Would you find each line in the entries below with the string "title" and copy it?

___ EXERCISE MATERIALS ___

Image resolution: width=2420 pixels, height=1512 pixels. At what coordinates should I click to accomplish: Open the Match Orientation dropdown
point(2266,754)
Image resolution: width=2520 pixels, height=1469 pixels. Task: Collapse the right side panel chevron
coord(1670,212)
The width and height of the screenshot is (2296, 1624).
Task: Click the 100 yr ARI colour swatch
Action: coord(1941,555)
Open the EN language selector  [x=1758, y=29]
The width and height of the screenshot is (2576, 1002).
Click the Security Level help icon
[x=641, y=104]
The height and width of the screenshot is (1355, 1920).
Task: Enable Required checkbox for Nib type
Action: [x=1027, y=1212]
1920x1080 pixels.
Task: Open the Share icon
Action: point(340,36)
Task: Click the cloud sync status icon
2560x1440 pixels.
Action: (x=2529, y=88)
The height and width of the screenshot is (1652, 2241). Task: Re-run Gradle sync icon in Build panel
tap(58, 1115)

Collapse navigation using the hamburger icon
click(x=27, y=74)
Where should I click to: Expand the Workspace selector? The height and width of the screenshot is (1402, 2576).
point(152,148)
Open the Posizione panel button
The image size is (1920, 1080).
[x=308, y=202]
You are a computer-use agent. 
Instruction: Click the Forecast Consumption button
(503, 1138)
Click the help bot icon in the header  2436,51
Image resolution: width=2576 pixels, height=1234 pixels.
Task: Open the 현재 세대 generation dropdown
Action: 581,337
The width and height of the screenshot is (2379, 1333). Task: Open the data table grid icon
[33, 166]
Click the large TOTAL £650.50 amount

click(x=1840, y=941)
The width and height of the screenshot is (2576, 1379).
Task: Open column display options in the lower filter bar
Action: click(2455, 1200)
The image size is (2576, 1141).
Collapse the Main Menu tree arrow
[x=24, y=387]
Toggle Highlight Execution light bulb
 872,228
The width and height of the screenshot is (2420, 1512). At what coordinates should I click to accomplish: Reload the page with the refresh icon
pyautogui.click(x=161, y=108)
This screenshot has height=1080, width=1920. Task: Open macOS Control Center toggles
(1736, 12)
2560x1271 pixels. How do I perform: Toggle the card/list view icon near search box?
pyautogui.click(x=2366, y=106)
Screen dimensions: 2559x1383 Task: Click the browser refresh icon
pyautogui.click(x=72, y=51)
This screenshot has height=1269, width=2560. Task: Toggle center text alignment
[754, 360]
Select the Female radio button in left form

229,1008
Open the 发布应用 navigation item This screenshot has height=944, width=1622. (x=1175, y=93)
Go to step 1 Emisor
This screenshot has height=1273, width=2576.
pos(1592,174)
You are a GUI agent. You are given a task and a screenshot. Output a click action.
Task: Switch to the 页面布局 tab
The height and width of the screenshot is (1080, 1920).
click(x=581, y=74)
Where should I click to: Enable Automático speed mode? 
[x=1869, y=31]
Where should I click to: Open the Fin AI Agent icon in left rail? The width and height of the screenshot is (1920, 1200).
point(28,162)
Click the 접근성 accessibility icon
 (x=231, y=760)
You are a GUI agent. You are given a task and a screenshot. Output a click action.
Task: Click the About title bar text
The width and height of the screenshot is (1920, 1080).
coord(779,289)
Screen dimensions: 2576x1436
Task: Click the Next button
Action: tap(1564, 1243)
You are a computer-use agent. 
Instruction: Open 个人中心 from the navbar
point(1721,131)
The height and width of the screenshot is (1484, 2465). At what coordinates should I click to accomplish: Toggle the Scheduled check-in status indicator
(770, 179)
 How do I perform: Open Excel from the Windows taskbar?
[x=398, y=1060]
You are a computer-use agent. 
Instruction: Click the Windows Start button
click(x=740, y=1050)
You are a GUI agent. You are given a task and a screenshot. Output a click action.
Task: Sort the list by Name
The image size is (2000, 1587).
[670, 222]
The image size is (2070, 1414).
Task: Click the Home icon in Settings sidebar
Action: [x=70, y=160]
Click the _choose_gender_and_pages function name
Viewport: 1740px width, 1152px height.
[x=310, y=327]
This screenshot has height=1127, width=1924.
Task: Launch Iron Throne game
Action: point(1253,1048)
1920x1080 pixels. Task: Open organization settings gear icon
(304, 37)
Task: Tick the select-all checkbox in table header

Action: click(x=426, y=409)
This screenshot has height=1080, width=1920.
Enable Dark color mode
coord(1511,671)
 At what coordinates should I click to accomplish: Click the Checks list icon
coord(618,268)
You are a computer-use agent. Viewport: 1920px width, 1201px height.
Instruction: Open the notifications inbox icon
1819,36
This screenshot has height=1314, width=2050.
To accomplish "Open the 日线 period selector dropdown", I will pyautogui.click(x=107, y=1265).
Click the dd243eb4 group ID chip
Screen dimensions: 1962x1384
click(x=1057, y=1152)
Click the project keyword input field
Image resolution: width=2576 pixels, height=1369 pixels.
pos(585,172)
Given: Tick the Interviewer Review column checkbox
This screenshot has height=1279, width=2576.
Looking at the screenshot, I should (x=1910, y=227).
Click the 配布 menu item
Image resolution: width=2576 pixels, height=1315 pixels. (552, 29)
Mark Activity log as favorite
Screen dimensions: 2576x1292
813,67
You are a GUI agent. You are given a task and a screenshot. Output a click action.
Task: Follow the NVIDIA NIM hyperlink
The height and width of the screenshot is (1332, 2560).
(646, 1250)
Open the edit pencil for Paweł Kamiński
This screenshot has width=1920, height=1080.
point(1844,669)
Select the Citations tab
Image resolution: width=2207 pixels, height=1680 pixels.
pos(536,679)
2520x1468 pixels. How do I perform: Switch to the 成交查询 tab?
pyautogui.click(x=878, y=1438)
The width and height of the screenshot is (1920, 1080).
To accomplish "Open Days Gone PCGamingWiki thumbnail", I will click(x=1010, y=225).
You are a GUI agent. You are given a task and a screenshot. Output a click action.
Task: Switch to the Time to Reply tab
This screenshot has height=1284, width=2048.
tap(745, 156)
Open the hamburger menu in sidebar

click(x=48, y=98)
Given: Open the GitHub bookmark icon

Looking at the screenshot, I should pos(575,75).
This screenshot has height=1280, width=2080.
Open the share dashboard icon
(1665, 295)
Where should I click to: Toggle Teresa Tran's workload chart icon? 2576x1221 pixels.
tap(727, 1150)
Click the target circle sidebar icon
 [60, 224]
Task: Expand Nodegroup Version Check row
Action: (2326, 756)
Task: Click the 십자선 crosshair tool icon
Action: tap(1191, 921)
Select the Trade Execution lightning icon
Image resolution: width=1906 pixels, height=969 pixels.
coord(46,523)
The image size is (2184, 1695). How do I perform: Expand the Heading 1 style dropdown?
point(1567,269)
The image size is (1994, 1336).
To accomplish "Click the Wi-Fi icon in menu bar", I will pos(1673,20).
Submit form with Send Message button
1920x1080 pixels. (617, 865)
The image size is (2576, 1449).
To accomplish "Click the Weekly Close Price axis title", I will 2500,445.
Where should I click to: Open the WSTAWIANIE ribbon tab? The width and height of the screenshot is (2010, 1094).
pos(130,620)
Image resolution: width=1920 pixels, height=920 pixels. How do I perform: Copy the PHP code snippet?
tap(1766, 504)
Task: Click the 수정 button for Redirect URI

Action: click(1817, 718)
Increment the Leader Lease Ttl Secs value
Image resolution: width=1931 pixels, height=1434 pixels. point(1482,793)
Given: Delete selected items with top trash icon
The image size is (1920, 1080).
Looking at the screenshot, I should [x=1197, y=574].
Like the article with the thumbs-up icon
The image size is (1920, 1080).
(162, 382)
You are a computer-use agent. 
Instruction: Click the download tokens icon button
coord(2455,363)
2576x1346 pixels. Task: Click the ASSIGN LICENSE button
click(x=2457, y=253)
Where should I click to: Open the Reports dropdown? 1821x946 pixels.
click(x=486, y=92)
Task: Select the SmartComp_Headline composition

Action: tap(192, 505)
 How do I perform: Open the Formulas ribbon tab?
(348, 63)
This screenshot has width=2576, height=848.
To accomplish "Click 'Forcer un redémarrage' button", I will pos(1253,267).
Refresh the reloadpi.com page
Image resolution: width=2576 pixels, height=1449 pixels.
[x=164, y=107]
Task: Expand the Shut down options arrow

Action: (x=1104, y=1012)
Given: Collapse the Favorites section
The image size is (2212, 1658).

___

- **RESULT OF THE TASK**
Task: Click the About title bar text
To accomplish "Click the Weekly Close Price axis title", I will 2500,445.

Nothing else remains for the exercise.